6. The following question is referred :
'Whether, on the facts and in the circumstances of the case, the sum of Rs. 73,695 is not to be included in the computation of the estate left by the deceased ?'
7. This is a reference under section 64(1) of the Estate Duty Act, 1953, to be hereinafter referred to as the 'Act'. This reference was made at the instance of the Controller of Estate Duty. The facts of the case are fully set out in the statement submitted by the Income-tax Appellate Tribunal.
8. There is no dispute about the truth or the validity of the gifts made by the deceased on June 30, 1954. It is not the case of the department that the deceased had any interest in the amounts gifted to his sons on June 30, 1954, after the gifts in question were made.

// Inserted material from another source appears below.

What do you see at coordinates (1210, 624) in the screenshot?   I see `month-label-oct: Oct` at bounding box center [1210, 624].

Section 10 of the Act reads :
'Property taken under any gift, whenever made, shall be deeded to pass on the donor's death to the extent that bona fide possession and enjoyment of it was not immediately assumed by the donee and thenceforward retained to the entire exclusion of the donor or of any benefit to him by contract or otherwise :
Provided that the property shall not be deemed to pass by reason only that it was, not as from the date of the gift, exclusively retained as aforesaid, it, by means of the surrender of the reserved benefit or otherwise, it is subsequently enjoyed to the entire exclusion of the donor or of any benefit to him for at least two years before the death. ' Once it is proved gift of property had been made by the deceased two years before his death the value of that property can be taken in determining the value of the property that has passed on the death of the deceased only when one of the two conditions are satisfied, namely :
(1) that bona fide possession and enjoyment of that property was not immediately assumed by the done; and
(2) thenceforward retained to the entire exclusion of the donor or of any benefit to him by contract or otherwise.

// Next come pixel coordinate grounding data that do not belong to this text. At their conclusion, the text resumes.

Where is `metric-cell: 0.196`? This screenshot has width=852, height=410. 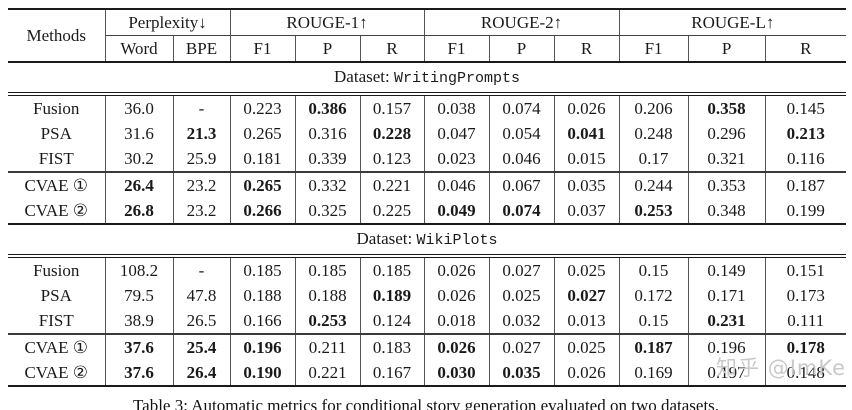
metric-cell: 0.196 is located at coordinates (726, 346).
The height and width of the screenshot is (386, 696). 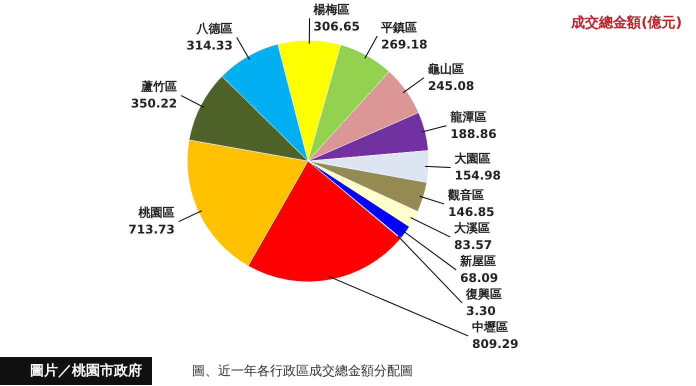 What do you see at coordinates (156, 213) in the screenshot?
I see `slice-label: 桃園區` at bounding box center [156, 213].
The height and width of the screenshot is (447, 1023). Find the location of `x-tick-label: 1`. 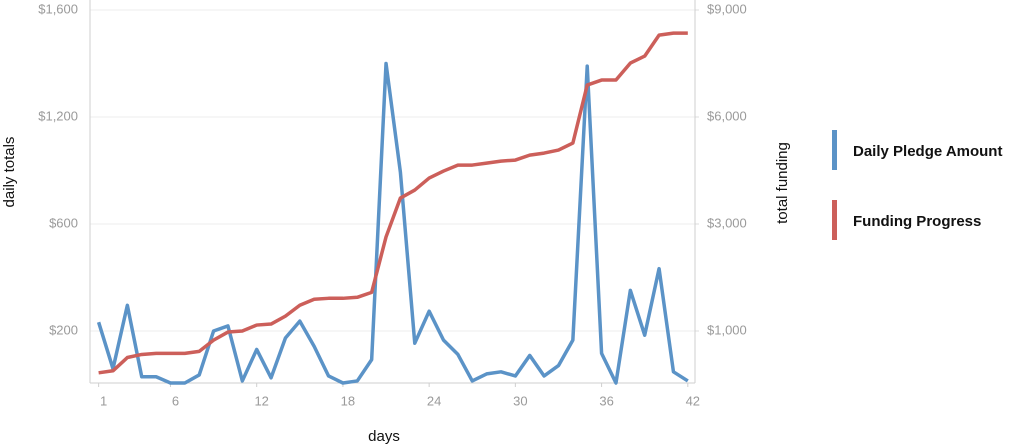

x-tick-label: 1 is located at coordinates (104, 400).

9. In the instant case, gifts made were shares in an existing firm. The firm in question continued to be in existence even after the gifts, till the date of the death of the deceased, Subbiah. It is not denied that ever since the gift, the profits accruing from the shares gifted to the two sons of Subbiah were being paid to the donees. All the partners of the firm including the deceased were in management of the firm as partners. In these circumstances, the possession that the donees could have taken in pursuance of the gifts mentioned earlier is only a legal possession. It was not possible for any one of the partners to take physical possession of any portion of the assets of the firm. It is established that the property gifted was in the management of the donees. On the facts of the case, it cannot be said that, after the gifts, the donees did not retain the property gifted to the entire exclusion of the donor or that the donor had any benefit by contract or otherwise in the property gifted. That in order that the property could deem to pass and estate duty could be leviable in such cases, the benefit of the donor must be a benefit referable to the gift and not a benefit referable to his won property. The view, that if it is once found that the deceased had some benefit in the property, that in itself was sufficient to bring the case within the ambit of section 10 irrespective of the question whether that benefit was referable or not referable to the gift, in our opinion, is erroneons.
10. For the reasons mentioned above, we are in agreement with the Tribunal that the gifts with which we are concerned in this case do not come within the ambit of section 10 of the Act. That being so, our answer to the question referred is that, on the facts and circumstances of case, the sum of Rs. 73,695 is not to be included in the computation of estate left by the deceased.
11. The assessee is entitled to his costs of these proceedings from the department. Advocate's fee Rs. 250.